Christmas, a senior advisor with the Membertou First Nation in Sydney, N.S. was one of nine people appointed as “non-partisan” senators by Prime Minister Justin Trudeau on Thursday. He said he received the phone call from the Prime Minister while he was attending his sister’s birthday party in Membertou Wednesday evening.
“Well, I was simply shocked,” Christmas, 60, recalled during a phone interview Thursday. “ In fact, I’m still trying to recollect parts of the conversation from the Prime Minister. I’m sure he told me important things,” he said.
Christmas said he immediately told his wife, Maliseet artist Arlene “Dozay” Christmas, before telling the rest of his family attending the birthday party.
“They’re all jumping up and down and crying and screaming, hugging each other,” Christmas recalled.
Christmas will join six other Indigenous people currently serving in the Senate including Justice Murray Sinclair, the former chair for the Truth and Reconciliation Commission.
Christmas advocating Mi’kmaw treaty rights for 40 years
Christmas, a band member with the Membertou First Nation, has spent his nearly 40-year career advocating for recognition of Mi’kmaw treaty rights as well as trying to improve the standard of living for people in his home community.
From 1982 until 1996, Christmas worked as the Director of Advisory Services for the Union of Nova Scotia Indians, a tribal council that represents six Mi’kmaw First Nations in Nova Scotia. While he was there, he helped with the organization’s political and legal strategy to defend Mi’kmaw treaty rights in the courts.

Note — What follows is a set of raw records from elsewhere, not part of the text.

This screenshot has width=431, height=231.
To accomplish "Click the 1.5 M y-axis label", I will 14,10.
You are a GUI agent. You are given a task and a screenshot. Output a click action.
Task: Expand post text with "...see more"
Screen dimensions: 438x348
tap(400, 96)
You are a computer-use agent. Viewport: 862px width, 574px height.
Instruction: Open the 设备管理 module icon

Two notable court cases that UNSI took on while Christmas worked there was the James Simon hunting case and the Donald Marshall, Jr., commercial fishing case. Both cases reached the Supreme Court of Canada in 1985 and 1999 respectively.

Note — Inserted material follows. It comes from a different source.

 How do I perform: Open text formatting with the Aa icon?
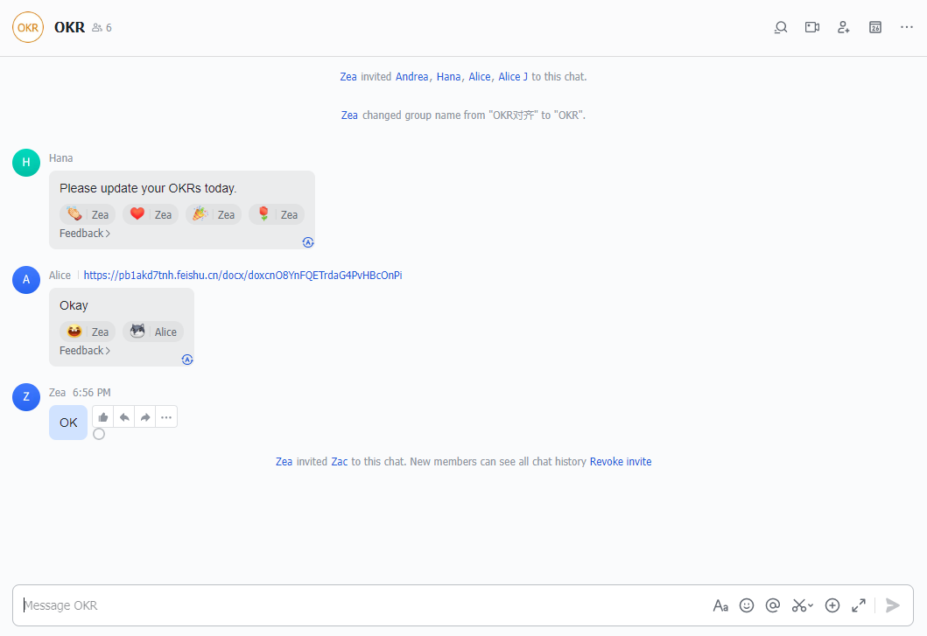720,605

In both cases, the highest court ruled that Mi’kmaq people had a right to hunt as well as catch and sell fish for a living under the Peace and Friendship treaties signed between the Mi’kmaq and the British Crown in the 1700s.
In 1996, Christmas left UNSI to become a senior advisor for the Membertou First Nation. In the 20 years he has served in that position, he is credited for playing a key role in helping his band get out of debt and become a successful organization with profitable band-owned businesses.
In 2005, he received an honorary Doctor of Law Degree from Dalhousie University.
Christmas hopes to be a role model for Mi’kmaq youth by becoming the first Mi’kmaq to serve on the Senate.
“I think we can be role models to young people in the professions we do. It could be engineering. It could be journalism. It could be being a social worker or a teacher,” Christmas explained.
“The profession I wanted to be in and to (role) model and to show people is I’m going to be a senator and I hope others will think of that and realize that in their lives, the work that they do, they too can become senators,” he said.
In the meantime, Christmas said he is looking forward to playing a role in reforming the upper chamber as a non-partisan senator. He is also wants a role in rebuilding the relationship between government and Indigenous Canadians.
“I think I can bring a lot of my experience, my knowledge, my expertise to try to make that agenda a reality,” he said.